- _Records provided_:
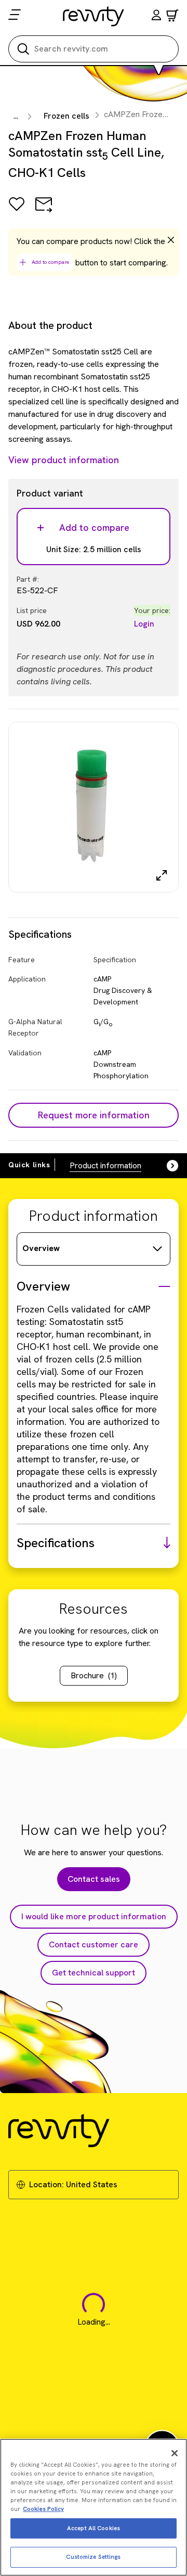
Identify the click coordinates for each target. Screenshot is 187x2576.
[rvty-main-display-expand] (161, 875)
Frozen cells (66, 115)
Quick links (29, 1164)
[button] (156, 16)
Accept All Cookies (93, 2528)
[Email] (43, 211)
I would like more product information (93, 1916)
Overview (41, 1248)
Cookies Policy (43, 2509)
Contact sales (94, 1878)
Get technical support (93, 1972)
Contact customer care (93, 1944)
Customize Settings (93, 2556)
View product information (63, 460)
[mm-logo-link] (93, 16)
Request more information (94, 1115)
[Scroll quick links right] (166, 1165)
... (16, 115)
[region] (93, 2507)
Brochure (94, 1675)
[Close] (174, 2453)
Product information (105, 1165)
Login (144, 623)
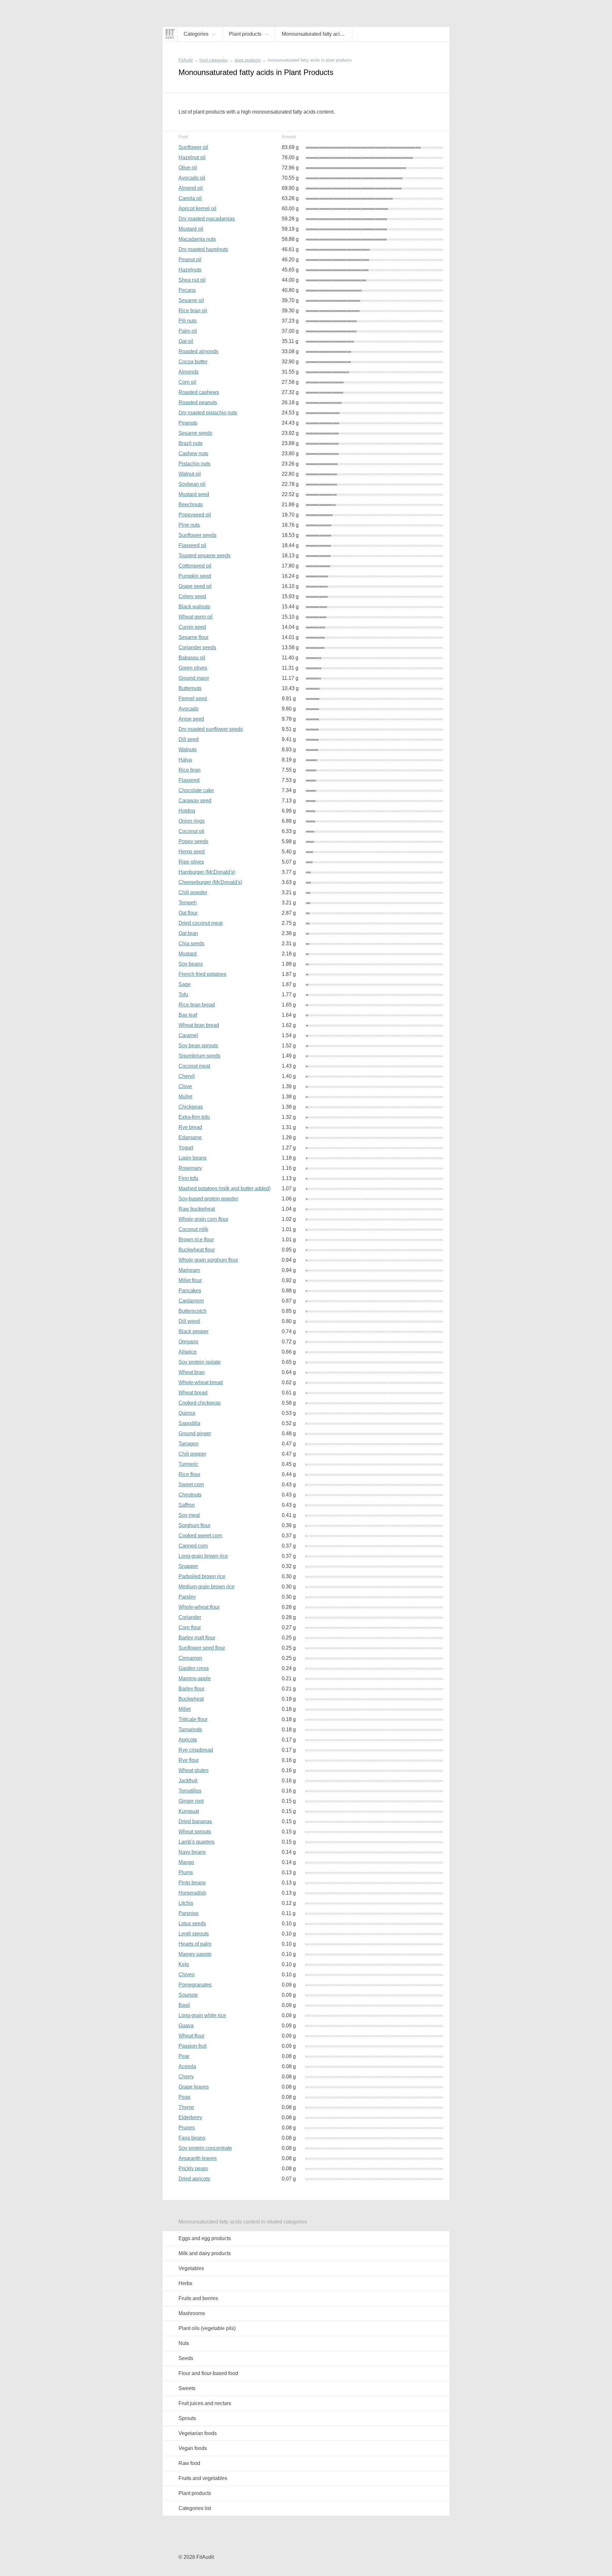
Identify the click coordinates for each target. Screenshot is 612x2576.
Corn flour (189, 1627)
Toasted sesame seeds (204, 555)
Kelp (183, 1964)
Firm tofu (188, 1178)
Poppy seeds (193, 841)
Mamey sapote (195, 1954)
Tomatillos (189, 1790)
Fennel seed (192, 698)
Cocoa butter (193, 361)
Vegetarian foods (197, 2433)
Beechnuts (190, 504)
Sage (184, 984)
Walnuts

- _What the exercise asks_:
Only lines with the string "click" belong in the answer; copy each of them from the listing.

- _Written reply_:
Identify the click coordinates for each target. Screenshot is 187x2576.
Identify the click coordinates for each target. Screenshot is 612x2576.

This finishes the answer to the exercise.